[Buildbot-devel] database-backed status/scheduler-state project

Tue Sep 8 04:27:27 UTC 2009

exarkun at twistedmatrix.com wrote:
> 
> I'm curious about the motivation to use the database directly as the
> RPC mechanism here.
> ...
> 
> It seems to me that providing a more constrained interface to the 
> database would be a better solution all around.
> ...
> I hope you don't select SQLAlchemy.  It has a poor track record and 
> there are a lot of other options out there.  I'll reiterate my point 
> about not liking direct database access as the public API, too.

Tell me more.. what sort of interface would you imagine? The goal is to
have something that's easy to access from, say, PHP, and from multiple
machines. Buildbot's existing XMLRPC interfaces were meant to fill this
role, and apparently they're insufficient (perhaps they're incomplete,
perhaps they're too much of a hassle to make complete, perhaps they're
slow, or hard to use, but I assume there must be a reason that I was
asked to build a schedulerdb/statusdb instead of enhancing the XMLRPC
interfaces). The PB status interfaces are worse: it's infeasible to use
them from anything but python+twisted, severely narrowing the set of
folks who can write those tools.

Also, please tell me more about the "other options" to SQLAlchemy.. I
don't think we need all that much, and can write the layers that we do
need, but if there's a lightweight library to provide a database
connection object that will reconnect when the DB is bounced during
runtime, I'd like to consider using it instead of rolling my own.

Dustin Mitchell wrote:
>
> There are pretty clear "right" ways to implement all of this (I'm
> thinking of plans to use synchronous DB queries here as "wrong").

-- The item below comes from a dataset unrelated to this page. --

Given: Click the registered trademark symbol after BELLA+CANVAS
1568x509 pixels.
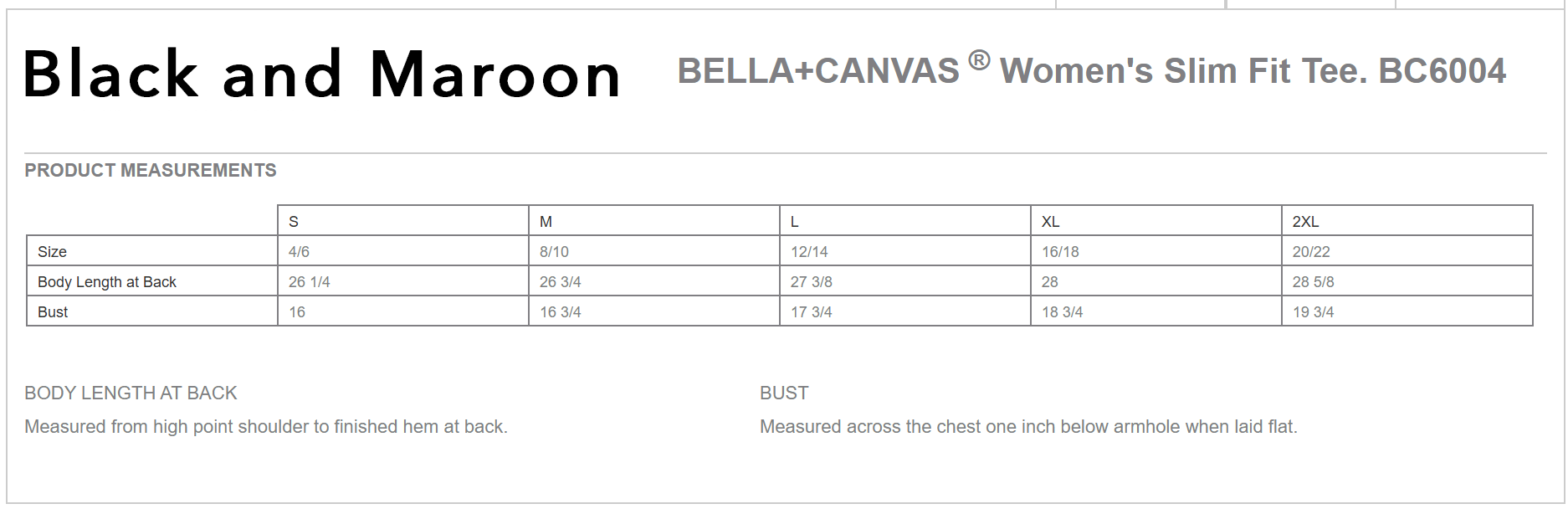Looking at the screenshot, I should pyautogui.click(x=979, y=60).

I think I can imagine how to stick with async DB queries, basically with
the CSP approach: each of the three main blocks (changesources,
schedulers, build-process-masters) runs in a separate loop, such that
e.g. schedulers[1].process() returns a Deferred, and we guarantee that
neither schedules[1].process nor schedulers[2].process will be called
until that Deferred fires. The notification-service/"doorbell" will gate
the loop: if the notifier fires while the loop is running, a flag is
set, and the loop will get run again after the current pass finishes. It
will be a bit more complicated than the sync+blocking approach, but I
certainly agree that it's more "right".

Apart from the sync/async issue, can you expand on the "right" ways to
approach the DB-as-RPC problem? I respect your experience with similar
systems, and don't want to complicate the Buildbot's control mechanisms
with patterns that are Considered Harmful. But I'm having problems
envisioning other ways to build this thing that still will meet the
desired goals (of basically enabling the easy cross-language development
of 3rd-party control/status tools).

> On the other hand, from the "One-Oh" side of things -- Will the new
> version ever get finished (or started)? Will there be enough
> similarity that users of the old version will be willing to migrate to
> the new? Etc.

Yeah. There's an opportunity here (because Mozilla needs this stuff
badly enough to pay me to build it) to finally get this project done. So
I'm looking for a reasonable compromise between the usual long-term
elegance/design/maintainability goals and the short-term make-it-work
goals. This work has been deferred for several years because we couldn't
reach enough consensus (on how it should be structured) to get past the
activation-energy threshold of finding someone to do the actual work. My
threshold has been lowered, for twenty hours per week :-), so as long as
the design is Good Enough and isn't going to cause long-term problems,
I'm in a position to just go for it.

One of my requirements is that this new schedulerdb/statusdb code be
invisible to buildbot users who don't care about it. Of course, if
you've written your own Scheduler or ChangeSource, then you'll be forced
to care about it. But customized BuildSteps should not be affected. I'm
hoping that this will reduce the transition cost/fear, especially
compared to the sorts of larger structural/conceptual changes that the
OneOh effort entails.

thanks everybody,
 -Brian